Purpose: To ascertain the nature of depression-related symptoms in AD.
Method: The Hamilton Rating Scale for Depression (HAM-D) was administered as a semi-structured interview to 30 consecutive Alzheimer's disease (AD) patients who also underwent independent psychiatric evaluation. The HAM-D was also administered with a caregiver as the informant.

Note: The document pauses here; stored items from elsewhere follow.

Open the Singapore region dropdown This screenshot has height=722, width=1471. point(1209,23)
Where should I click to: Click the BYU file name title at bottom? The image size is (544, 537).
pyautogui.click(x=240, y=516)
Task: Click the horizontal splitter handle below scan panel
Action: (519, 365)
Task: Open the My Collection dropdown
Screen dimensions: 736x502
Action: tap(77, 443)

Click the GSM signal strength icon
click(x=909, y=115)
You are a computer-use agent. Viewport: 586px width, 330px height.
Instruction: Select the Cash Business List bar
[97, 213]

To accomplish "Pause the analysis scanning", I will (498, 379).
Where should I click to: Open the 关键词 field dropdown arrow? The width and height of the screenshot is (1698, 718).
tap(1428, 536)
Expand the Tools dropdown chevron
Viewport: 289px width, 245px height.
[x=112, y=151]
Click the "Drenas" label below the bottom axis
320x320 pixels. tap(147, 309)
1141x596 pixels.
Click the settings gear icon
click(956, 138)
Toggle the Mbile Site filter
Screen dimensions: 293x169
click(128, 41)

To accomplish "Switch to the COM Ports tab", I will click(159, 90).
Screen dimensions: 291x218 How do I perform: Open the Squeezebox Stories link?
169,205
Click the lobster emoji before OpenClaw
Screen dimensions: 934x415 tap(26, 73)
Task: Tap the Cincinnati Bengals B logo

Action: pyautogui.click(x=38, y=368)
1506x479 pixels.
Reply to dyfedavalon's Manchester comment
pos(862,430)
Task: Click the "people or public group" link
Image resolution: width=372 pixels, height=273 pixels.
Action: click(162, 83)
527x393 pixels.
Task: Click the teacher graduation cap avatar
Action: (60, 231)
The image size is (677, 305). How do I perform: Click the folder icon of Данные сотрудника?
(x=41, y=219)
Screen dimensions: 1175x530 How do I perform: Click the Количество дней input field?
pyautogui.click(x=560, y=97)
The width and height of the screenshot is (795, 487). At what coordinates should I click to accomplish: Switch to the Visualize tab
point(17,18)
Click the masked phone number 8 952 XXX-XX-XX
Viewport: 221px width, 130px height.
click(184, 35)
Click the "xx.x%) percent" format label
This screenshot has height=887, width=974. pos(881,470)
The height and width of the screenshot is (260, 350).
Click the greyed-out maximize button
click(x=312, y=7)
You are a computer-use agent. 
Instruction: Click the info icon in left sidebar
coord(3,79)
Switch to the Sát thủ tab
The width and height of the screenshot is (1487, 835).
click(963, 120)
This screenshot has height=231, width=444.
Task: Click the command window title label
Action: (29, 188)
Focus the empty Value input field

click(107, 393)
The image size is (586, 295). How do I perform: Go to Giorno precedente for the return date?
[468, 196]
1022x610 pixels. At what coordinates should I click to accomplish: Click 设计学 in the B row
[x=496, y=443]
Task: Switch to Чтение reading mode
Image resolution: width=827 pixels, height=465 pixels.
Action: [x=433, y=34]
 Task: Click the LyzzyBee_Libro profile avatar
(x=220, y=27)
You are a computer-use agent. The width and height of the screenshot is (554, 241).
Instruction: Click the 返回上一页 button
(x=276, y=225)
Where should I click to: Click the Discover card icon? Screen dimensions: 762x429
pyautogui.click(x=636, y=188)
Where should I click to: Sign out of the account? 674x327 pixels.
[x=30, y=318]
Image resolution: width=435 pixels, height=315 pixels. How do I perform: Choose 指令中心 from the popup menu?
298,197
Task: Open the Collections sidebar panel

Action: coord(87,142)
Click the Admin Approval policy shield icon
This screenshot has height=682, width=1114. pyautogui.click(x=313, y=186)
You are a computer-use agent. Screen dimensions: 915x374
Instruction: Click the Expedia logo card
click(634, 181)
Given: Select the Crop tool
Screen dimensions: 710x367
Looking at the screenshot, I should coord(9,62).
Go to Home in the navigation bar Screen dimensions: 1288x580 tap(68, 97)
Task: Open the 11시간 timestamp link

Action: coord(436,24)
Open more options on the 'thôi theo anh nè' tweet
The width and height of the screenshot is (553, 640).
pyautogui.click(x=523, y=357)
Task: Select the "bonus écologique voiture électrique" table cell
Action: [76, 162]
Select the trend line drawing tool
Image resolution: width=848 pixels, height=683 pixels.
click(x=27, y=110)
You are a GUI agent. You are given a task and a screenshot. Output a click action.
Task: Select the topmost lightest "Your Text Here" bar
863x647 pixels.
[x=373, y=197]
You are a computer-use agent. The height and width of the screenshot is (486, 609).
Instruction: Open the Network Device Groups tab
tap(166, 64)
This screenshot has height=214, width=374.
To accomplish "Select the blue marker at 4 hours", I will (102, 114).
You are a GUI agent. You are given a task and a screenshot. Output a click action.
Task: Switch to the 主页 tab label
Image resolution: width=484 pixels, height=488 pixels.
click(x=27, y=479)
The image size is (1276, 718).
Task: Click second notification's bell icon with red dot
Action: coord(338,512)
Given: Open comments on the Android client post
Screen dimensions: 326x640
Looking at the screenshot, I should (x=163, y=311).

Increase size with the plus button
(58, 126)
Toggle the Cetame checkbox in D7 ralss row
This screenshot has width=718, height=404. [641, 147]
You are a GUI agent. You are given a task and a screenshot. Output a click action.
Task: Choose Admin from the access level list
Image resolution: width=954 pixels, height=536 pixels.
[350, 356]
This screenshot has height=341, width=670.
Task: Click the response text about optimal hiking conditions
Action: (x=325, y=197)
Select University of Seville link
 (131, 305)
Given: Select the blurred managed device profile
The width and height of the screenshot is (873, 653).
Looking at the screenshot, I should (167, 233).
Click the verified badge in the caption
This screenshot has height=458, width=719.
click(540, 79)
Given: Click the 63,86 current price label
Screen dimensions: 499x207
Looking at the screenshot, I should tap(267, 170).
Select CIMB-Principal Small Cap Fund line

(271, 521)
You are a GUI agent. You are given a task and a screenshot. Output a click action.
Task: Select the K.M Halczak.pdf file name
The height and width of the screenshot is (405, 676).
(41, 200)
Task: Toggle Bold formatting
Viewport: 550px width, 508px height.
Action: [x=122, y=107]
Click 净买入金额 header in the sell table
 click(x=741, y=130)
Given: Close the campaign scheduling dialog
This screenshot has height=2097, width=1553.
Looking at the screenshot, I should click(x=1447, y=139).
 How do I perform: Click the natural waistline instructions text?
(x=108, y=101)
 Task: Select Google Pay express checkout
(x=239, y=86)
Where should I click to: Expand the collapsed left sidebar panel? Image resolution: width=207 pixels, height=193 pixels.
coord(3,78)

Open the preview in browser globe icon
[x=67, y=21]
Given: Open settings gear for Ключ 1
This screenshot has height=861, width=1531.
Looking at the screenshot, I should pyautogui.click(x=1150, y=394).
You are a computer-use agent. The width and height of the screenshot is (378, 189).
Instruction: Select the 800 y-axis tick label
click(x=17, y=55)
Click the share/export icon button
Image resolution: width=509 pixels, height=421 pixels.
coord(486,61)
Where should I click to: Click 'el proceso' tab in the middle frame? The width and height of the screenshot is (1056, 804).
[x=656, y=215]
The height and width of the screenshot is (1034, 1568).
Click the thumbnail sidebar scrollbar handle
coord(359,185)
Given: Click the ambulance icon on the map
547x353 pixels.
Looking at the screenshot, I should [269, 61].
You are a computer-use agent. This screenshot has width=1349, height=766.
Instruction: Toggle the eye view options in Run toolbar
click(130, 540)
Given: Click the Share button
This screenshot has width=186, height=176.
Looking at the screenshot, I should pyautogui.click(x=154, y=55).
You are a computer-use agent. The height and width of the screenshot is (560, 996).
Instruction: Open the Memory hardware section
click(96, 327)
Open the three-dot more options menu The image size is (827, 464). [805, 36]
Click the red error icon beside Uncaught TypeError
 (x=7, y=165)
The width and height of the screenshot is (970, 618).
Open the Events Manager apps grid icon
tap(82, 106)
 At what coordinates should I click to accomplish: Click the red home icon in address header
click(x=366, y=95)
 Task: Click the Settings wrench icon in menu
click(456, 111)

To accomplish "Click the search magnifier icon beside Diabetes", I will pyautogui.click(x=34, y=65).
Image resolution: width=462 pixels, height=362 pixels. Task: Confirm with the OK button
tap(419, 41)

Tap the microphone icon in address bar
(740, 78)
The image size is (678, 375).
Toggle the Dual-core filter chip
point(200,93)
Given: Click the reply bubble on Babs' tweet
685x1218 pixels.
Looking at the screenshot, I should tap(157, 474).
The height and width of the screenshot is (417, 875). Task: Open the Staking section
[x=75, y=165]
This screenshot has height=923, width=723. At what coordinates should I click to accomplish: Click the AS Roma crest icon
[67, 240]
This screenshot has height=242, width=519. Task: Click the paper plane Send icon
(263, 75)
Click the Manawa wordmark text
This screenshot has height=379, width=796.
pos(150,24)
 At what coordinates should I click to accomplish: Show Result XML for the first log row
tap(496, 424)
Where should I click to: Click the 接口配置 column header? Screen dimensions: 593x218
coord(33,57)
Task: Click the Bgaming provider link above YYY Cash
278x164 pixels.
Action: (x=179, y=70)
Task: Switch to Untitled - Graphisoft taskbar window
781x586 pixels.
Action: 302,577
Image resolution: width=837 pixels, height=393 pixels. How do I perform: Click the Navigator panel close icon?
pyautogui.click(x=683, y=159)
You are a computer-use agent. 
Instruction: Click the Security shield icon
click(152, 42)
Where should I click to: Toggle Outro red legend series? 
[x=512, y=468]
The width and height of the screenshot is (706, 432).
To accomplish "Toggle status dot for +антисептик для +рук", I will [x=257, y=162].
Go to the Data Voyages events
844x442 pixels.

Results: There was no relationship between the number of symptoms reported by patients or caregivers and patients' level of cognitive impairment. Symptom reports by caregivers living in the same household did not differ significantly from symptom reports by caregivers living elsewhere. Caregivers rated AD patients as having significantly more depressive symptoms than did patients themselves. The items most frequently endorsed by caregivers were psychic anxiety (77%), suspiciousness (50%), low energy (50%) and depression (43%). The items most frequently endorsed by AD patients were weight loss (36%), psychic anxiety (33%) and somatic anxiety (33%). Depression was endorsed by 20% of patients. Caregiver-respondent HAM-D scores suggested clinically significant depression in 27% of cases, but AD patients' scores suggested clinically significant depression in only 7% of cases. No case of major depression was found on psychiatric examination.
Conclusions: Depressive symptoms seemed more an executive function loss than of primary mood disturbance in that guilt, suicidal rumination and self-perceived loss of interest were uncommon, suggesting that simple environmental measures might be the most appropriate treatment of these symptoms.